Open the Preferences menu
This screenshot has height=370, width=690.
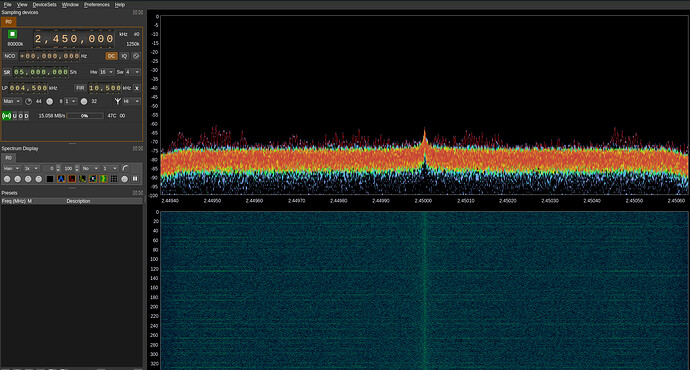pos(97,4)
---
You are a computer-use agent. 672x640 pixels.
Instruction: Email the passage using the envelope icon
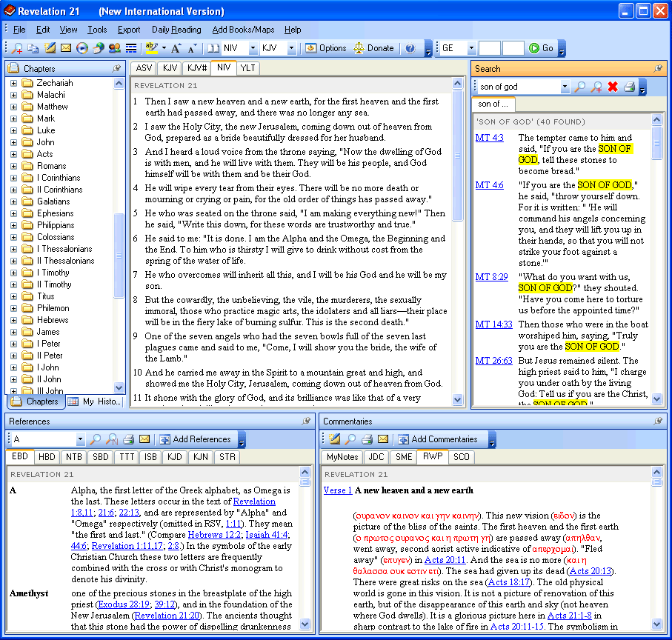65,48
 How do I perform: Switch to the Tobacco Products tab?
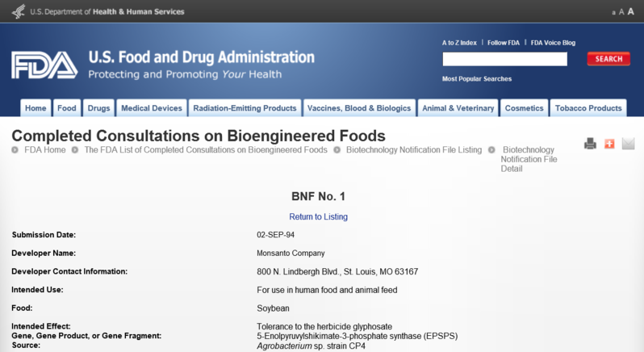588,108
...
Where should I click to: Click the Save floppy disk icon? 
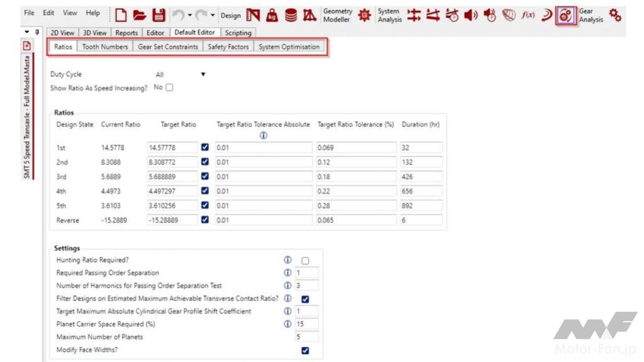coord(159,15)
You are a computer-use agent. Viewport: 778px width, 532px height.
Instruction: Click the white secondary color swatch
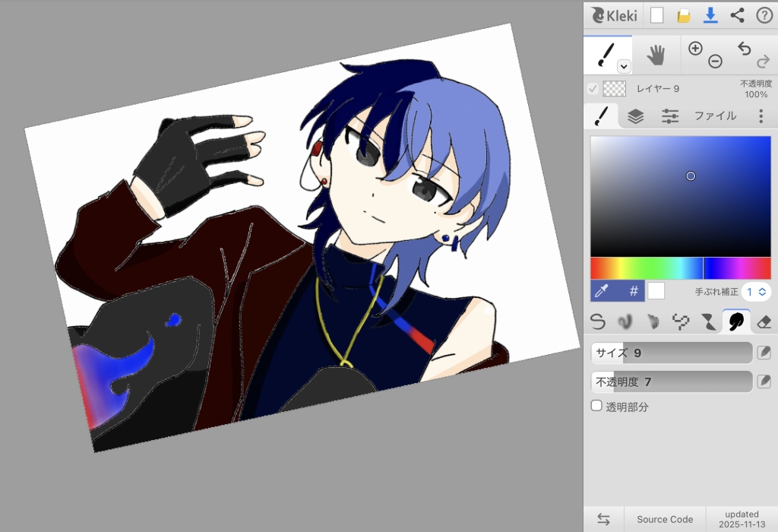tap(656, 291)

**Problem to work on**
Show every line from the listing that contains "agent".

**Worked solution**
You are a computer-use agent. 672x640 pixels.
You are a computer-use agent. Viewport: 778px width, 532px height.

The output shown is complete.